Dostoevsky, Notes from the Underground
The data suggest that the brain, more than a thinking machine is an emotion machine. When you lose parts of the structures that we know underlie the emotions, we call these the limibic system, you suffer cognitive deficits as well.
The powerful experience that is had in the presence of a masterpiece is still a neurological phenomena.
The experience of loving another human being is a relatively well known neurological phenomena, which is the limbic systems release of oxytocin, dopamine, and testosterone (if you are talking about romantic love). Oxytocin seems to produce the compassionate aspects of love, dopamine makes it feel good to you to love the other person, and testosterone makes both males and females sexually aroused.
The system has its complexities, like if you gave someone a tall glass of dopamine, oxytocin, and testosterone, it would not have all the subtleties of love, it would more be like taking very refined
MDMA (ecstacy). But thats because of the all the metabolic hoops it would have to jump to get to your brain.
If I could bathe your limbic system in an excess of these three chemicals, it would be a very real love potion.
Your question about art however is a good one, and I will do more reading on the specific neurology of art and eventually write a blog about it.
I know that Dr. Antonio Demasio is working on that precise question at USC.
It’s wonderful how the brain works with all its intricacies, but I wouldn’t describe to a loved one that my love is strong because my oxytocin, dopamine, and testosterone releases are going crazy for them….it seems kind of…i don’t know? hollow?
Why? In theory, it may be possible to recreate the feeling artificially (arguably, it already is possible–at least judging by the number of “I love you, man” statements I’ve gotten from friends on some form of ecstasy), but that doesn’t take away from the feelings when a healthy brain is working normally. It also goes a long way towards explaining why some parents abuse their children or spouses their partners–their brain chemistry is out of whack (I’ve never been able to get my head around how someone could do either, but I can’t deny it happens).
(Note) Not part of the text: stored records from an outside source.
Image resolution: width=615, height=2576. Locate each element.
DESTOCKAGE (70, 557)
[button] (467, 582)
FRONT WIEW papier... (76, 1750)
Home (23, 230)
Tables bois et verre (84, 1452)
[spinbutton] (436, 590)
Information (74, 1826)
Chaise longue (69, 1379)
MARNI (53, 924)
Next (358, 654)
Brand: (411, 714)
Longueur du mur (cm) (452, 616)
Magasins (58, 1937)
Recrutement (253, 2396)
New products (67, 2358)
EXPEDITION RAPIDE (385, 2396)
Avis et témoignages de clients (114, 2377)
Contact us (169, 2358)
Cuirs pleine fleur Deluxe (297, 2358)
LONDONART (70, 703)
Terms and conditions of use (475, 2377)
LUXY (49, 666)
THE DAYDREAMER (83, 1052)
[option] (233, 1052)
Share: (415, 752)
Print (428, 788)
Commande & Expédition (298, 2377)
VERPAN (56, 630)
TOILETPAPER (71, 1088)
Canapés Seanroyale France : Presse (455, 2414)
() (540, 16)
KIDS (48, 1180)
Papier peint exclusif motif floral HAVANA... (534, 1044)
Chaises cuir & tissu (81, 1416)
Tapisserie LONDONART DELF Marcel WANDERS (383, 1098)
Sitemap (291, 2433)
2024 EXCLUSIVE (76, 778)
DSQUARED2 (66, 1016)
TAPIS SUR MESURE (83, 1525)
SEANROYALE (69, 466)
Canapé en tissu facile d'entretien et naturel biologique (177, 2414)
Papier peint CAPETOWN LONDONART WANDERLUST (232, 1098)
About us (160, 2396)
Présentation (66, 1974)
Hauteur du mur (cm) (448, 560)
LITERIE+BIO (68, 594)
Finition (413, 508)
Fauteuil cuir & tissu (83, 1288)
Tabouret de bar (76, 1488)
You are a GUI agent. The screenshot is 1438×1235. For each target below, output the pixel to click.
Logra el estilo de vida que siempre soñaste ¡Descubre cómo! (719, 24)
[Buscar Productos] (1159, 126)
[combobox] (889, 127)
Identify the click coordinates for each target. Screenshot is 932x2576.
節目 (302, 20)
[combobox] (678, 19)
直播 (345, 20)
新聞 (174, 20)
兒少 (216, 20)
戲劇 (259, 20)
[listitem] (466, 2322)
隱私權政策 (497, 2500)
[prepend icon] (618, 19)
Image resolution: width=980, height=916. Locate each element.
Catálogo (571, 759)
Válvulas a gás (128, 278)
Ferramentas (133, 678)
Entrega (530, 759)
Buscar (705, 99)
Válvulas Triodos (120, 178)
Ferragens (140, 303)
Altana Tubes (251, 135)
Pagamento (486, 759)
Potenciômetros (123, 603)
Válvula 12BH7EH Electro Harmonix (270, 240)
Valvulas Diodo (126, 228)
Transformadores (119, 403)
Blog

This is why humanism is so beautiful. Whenever science shits all over something we hold sacred, humanism is there there to help us think of its amazing beauty all over again.
All these physiological phenomena are causing all of our being. This is just another reminder of our existential situation.
Our whole existence is a matter of chance and should be embraced to the fullest, and our life should be filled with a proactive embrace of life and appreciation for the lives of others.